User Guide¶
Getting Started¶
Prerequisites¶
- Python 3.9 or later installed 
- Have an Azure subscription and an Azure storage account 
Installation¶
Install the Azure Storage Connector for PyTorch (azstoragetorch) with pip:
pip install azstoragetorch
Configuration¶
azstoragetorch should work without any explicit credential configuration.
azstoragetorch interfaces default to DefaultAzureCredential
for  credentials. DefaultAzureCredential automatically retrieves
Microsoft Entra ID tokens based on your current environment. For more information
on DefaultAzureCredential, see its documentation.
To override credentials, azstoragetorch interfaces accept a credential
keyword argument override and accept SAS tokens in query strings of
provided Azure Storage URLs. See the API Reference for more details.
Saving and Loading PyTorch Models (Checkpointing)¶
PyTorch supports saving and loading trained models
(i.e., checkpointing). The core PyTorch interfaces for saving and loading models are
torch.save() and torch.load() respectively. Both of these functions
accept a file-like object to be written to or read from.
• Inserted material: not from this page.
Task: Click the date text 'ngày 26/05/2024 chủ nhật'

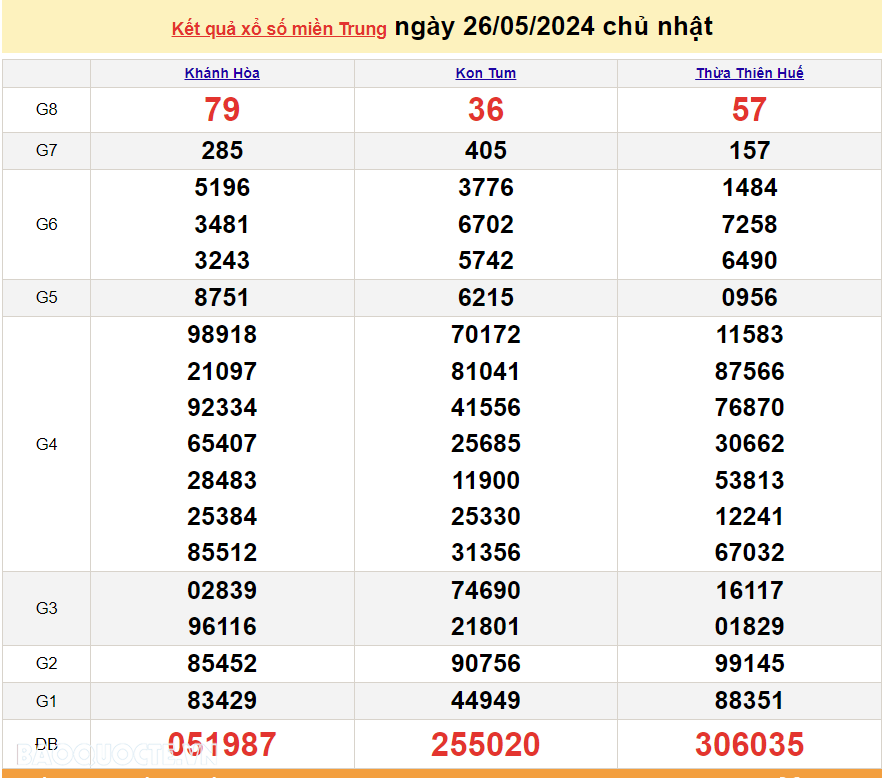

azstoragetorch offers the azstoragetorch.io.BlobIO file-like object class
to save and load models directly to and from Azure Blob Storage when using torch.save()
and torch.load().
Saving a Model¶
To save a model to Azure Blob Storage, pass a azstoragetorch.io.BlobIO
directly to torch.save(). When creating the BlobIO,
specify the URL to the blob you'd like to save the model to and use write mode (i.e., wb)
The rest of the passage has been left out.